全国の生協では、東日本大震災を忘れないとりくみをすすめております。
みやぎ生協から届いた被災地・宮城のいまをお伝えします。
第49回2017年9月5日
生き辛さを抱える移動困難者たち
高齢や障がい、病気などで歩行が難しく、“自力では行きたいところに行けない”人たちを
移動困難者と言います。
どの地域にもいる移動困難者が、いちどきにたくさん、極限の状態で出現したのが6年前の
震災でした。
以前から移動に困難を抱えていた人は震災でより状況が悪化しました。震災前は車で移動して
いた人も、車を流失して免許を返納したり、家族と生活を分けたために送迎してもらえなく
なったりして、通院や買い物が難しくなりました。
また避難生活が長期化するなかで心身が弱り、外出の機会が減るなどの条件が重なって介護度
があがるという悪循環も生まれました。
「移動支援Rera(レラ)」は、石巻エリアの移動困難者を対象に送迎支援を行なっている
NPO法人です。

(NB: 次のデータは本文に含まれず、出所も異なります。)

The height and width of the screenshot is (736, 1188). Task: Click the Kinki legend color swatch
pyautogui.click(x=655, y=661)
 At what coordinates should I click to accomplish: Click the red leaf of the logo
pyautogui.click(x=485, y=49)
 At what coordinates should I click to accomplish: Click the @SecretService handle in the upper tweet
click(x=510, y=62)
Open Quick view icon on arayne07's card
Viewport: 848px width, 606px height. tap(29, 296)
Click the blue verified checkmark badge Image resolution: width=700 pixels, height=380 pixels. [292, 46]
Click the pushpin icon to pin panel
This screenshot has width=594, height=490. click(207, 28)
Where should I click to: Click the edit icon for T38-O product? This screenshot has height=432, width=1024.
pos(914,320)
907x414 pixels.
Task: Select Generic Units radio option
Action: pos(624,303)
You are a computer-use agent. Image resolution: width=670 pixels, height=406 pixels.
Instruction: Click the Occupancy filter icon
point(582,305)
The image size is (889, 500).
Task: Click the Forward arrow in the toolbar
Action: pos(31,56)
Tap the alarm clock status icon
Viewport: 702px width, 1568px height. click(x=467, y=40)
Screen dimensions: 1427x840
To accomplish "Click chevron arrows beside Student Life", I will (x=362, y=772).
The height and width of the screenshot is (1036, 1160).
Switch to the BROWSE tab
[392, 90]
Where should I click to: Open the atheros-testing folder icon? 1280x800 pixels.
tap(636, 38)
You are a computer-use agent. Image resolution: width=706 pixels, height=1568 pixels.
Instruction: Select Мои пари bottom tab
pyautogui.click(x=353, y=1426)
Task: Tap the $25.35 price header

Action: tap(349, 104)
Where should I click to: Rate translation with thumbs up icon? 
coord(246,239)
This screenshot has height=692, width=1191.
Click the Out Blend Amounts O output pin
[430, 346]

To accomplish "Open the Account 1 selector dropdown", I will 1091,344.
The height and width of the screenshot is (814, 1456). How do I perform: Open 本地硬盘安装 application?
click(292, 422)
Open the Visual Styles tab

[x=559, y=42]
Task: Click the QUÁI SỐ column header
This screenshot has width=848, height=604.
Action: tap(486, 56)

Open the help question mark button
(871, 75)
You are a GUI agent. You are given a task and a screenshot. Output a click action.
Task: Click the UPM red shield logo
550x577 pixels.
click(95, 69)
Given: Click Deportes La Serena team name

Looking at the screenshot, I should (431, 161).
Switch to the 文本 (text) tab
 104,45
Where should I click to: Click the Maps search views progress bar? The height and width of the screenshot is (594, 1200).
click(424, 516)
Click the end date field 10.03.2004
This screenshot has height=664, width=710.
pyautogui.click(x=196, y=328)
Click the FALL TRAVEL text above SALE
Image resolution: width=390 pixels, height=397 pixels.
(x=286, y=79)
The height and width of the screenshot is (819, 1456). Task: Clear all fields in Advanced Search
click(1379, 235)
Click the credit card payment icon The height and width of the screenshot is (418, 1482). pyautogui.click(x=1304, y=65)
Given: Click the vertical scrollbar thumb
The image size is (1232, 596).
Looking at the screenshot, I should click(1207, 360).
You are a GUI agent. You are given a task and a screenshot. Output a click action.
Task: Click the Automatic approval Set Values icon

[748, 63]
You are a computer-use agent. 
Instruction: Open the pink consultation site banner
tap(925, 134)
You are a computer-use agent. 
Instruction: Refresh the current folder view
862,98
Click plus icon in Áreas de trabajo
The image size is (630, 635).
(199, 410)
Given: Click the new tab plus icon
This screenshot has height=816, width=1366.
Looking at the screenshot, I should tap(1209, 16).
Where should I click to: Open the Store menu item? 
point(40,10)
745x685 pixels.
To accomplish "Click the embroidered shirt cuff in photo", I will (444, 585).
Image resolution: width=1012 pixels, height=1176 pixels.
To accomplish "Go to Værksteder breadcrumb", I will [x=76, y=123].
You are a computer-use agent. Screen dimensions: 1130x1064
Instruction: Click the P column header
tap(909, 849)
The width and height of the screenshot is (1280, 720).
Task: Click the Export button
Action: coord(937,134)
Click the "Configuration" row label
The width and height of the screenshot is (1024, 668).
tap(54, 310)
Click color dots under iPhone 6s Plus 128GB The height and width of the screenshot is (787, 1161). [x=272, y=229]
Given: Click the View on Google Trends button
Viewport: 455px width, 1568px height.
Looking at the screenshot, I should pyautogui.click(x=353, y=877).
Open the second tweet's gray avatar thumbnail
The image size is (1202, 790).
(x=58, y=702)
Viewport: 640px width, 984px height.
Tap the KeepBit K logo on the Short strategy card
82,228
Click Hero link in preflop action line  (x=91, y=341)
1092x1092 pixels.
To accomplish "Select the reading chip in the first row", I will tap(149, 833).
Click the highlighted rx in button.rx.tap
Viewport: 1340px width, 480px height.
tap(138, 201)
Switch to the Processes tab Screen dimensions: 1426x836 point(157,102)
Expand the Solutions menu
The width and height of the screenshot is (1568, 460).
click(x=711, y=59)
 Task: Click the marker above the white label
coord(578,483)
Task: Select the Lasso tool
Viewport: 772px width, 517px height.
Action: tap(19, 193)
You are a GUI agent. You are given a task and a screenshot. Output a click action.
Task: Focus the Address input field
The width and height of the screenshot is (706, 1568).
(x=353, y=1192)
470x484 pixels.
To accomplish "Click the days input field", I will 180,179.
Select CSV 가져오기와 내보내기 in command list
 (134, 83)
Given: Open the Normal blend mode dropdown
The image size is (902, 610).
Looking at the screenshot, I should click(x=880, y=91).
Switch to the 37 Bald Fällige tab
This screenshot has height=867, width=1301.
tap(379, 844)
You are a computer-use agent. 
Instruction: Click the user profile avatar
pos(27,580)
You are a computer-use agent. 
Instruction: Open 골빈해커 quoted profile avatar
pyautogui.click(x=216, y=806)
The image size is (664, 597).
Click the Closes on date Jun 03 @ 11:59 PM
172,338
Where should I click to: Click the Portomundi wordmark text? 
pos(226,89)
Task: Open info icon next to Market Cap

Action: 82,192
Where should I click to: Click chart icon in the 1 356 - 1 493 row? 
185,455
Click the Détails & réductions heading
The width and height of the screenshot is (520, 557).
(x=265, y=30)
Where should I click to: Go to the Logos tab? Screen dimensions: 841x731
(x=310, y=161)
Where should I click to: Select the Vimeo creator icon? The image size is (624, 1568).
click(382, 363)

利用者は1日平均延べ70人、年間で約2万人。約9割が通院目的で、利用者
からは「レラさんのおかげで病院に行ける事がありがたい」「レラがないと寝たきりになる
と思う」などの声が寄せられています。
Rera代表の村島弘子さんは「自立生活を何とか維持できていて、これからも維持したいから
移動を手伝ってほしいという方が多い。外出を止めれば介護度があがるのに、その外出に
対する支援が空白になっている」と話します。
障がい認定を受けている場合など行政からタクシー券の支給はありますが利用額は決して十分
とは言えません。「“親の通院にかかるタクシー代を払いきれない。自分が送迎するため離職
したら収入が断たれる”。そんな切羽詰まった相談もあります」。
Reraが活動を始めて6年5カ月。「仮設住宅が解消されたら活動に区切りをつけようと
考えたこともあるのですが、いま止めると“生きていくのが大変な人たち”がますます困窮する
と思い、続ける決意をしました」。
被災地ではいま新しいまちづくりが進んでいますが、移動困難者の存在は復興の陰に隠れて
見逃されがちです。移動困難者の生き辛さに気付き、“公助”はもとより、地域での“共助”を
どうつくっていくかが問われています。